_What is being asked_
Copy each line of the following data that contains "height".

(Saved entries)
· · · ·

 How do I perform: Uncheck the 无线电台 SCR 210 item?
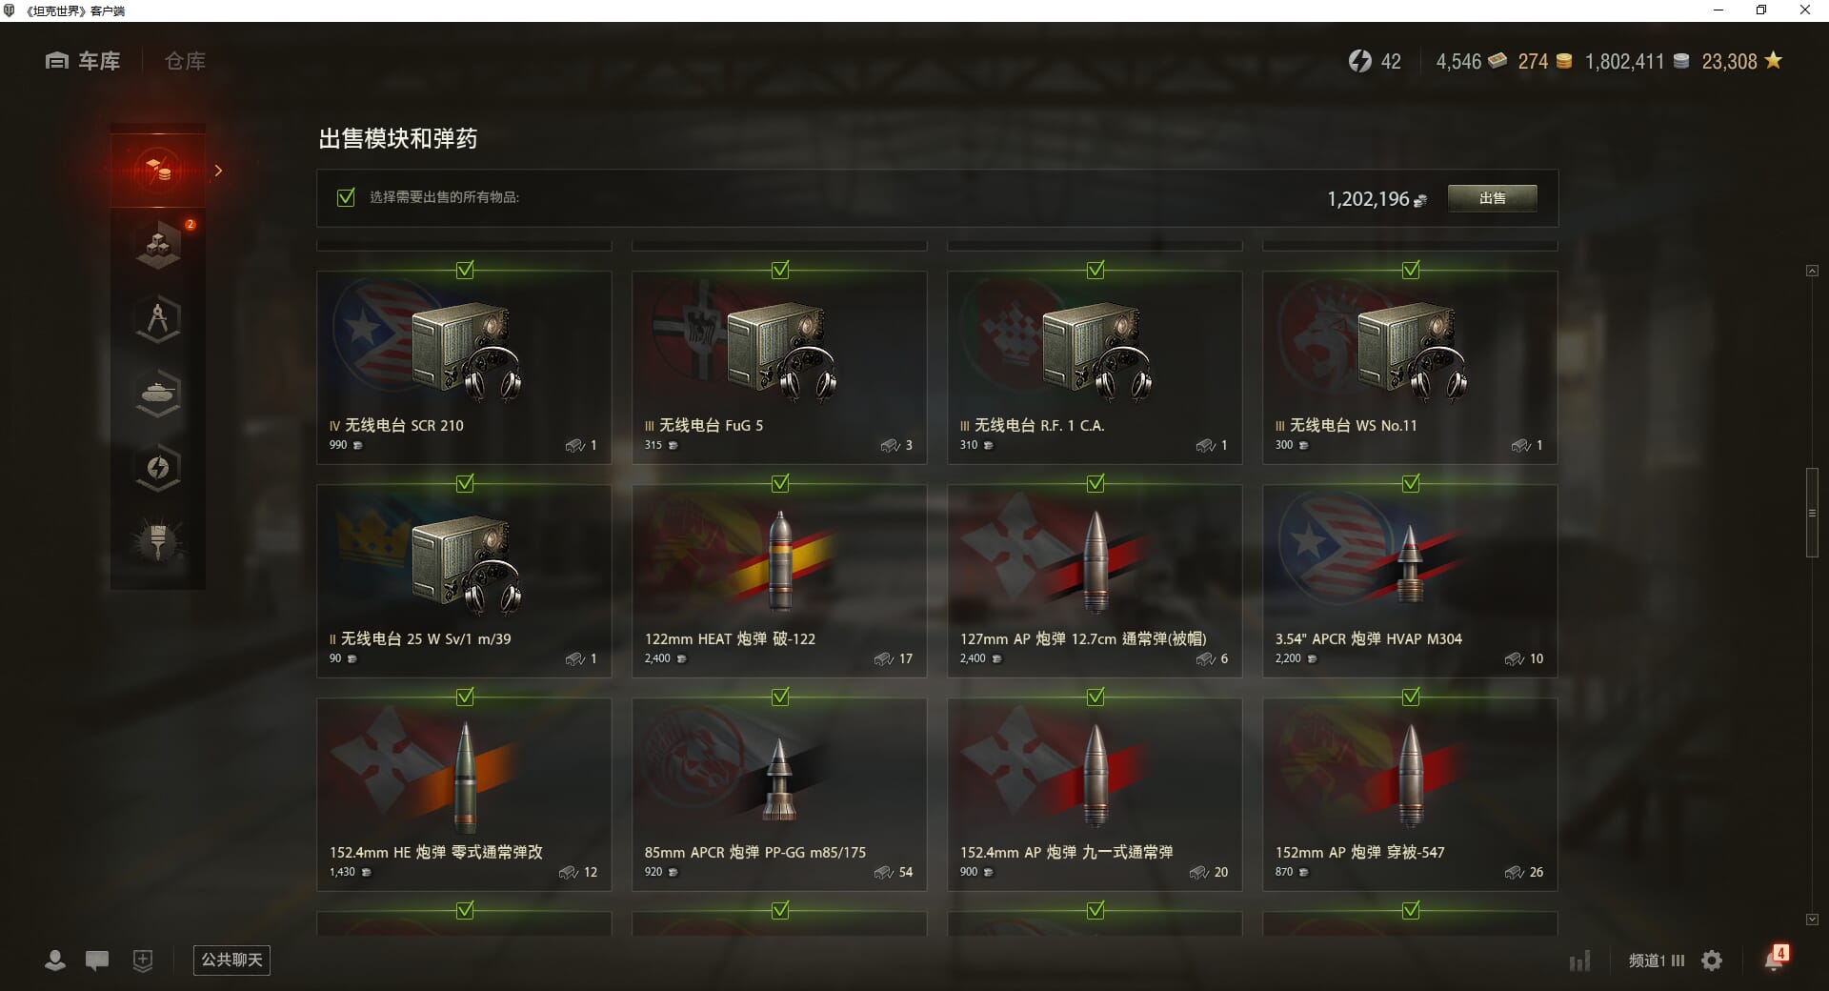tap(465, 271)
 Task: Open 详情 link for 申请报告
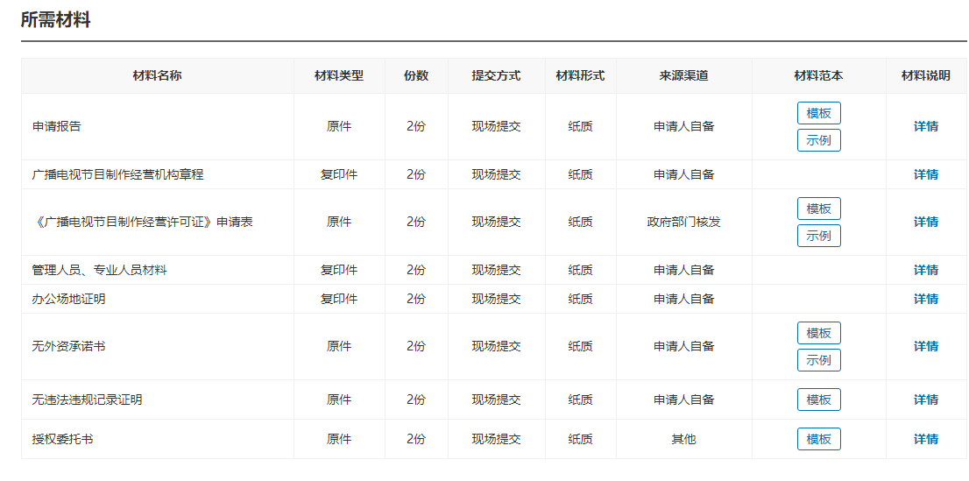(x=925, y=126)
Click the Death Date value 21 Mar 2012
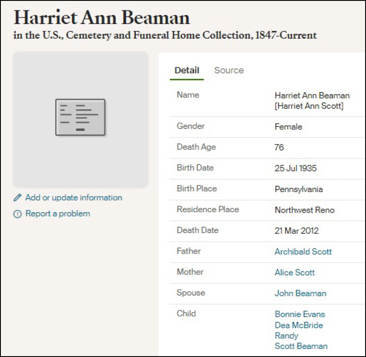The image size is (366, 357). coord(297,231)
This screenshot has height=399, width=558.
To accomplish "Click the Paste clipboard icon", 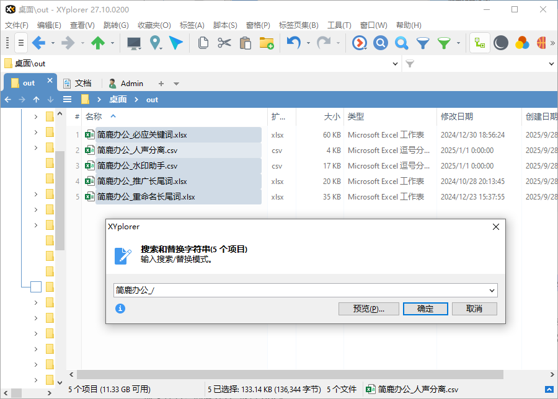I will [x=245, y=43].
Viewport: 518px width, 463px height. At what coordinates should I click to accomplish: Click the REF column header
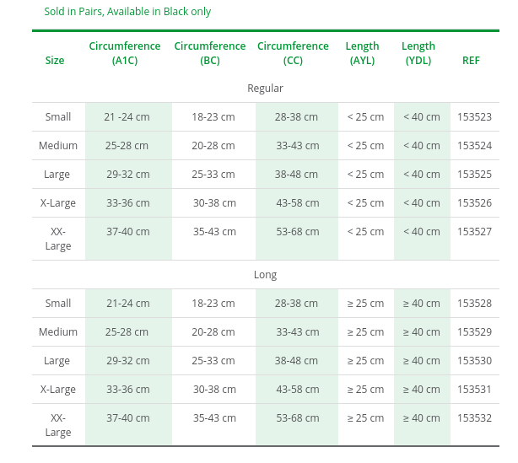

· · · ·

_Exercise solution_
This screenshot has height=399, width=558.
Viewport: 518px width, 463px height. At what coordinates should I click to accomplish: Click the REF column header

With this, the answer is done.